+++ Records for this task +++
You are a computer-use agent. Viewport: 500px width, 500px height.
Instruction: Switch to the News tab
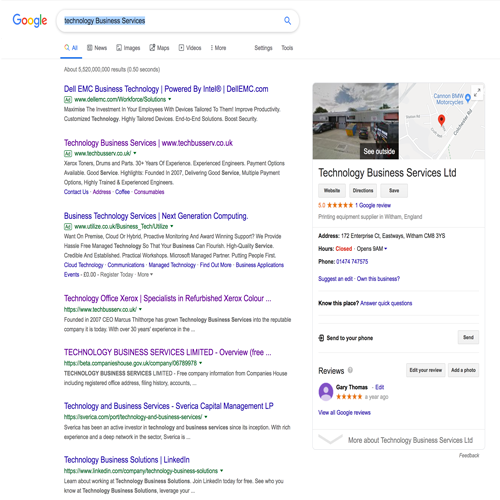pos(97,48)
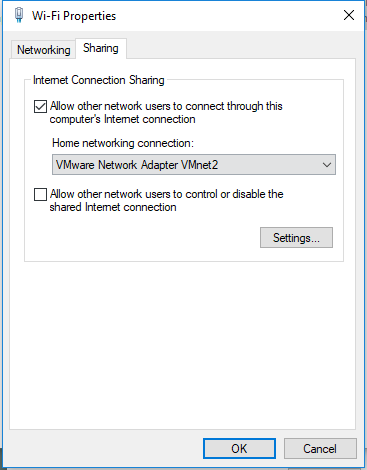Open the Settings... button
This screenshot has height=470, width=367.
click(296, 238)
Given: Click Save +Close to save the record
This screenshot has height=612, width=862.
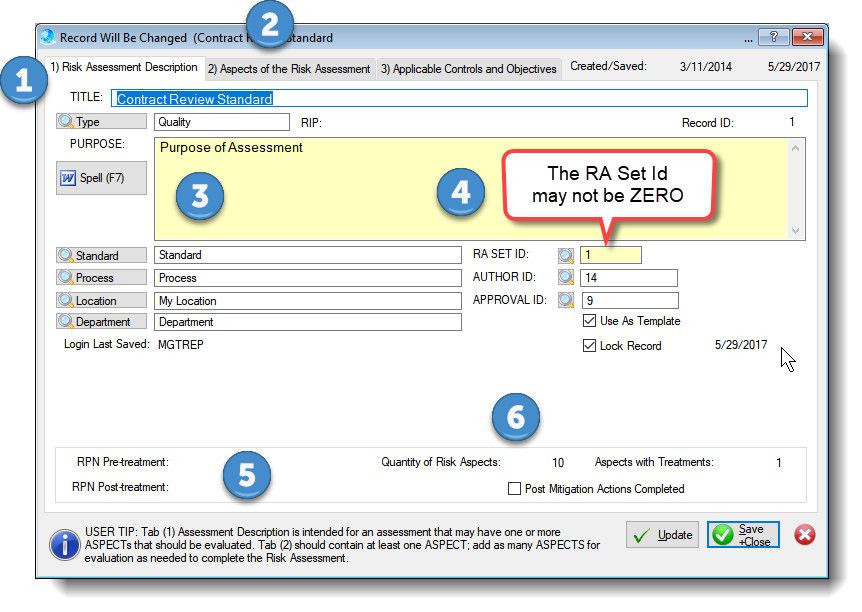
+++
— What you have to do —
Set each line of the records down again exactly as it reads. Omit the pictures.

— Answer box —
You are a computer-use agent. Viewport: 500px width, 500px height.
Instruction: Switch to the News tab
pos(97,48)
Open the Settings... button
This screenshot has height=470, width=367.
click(296, 238)
Given: Click Save +Close to save the record
This screenshot has height=612, width=862.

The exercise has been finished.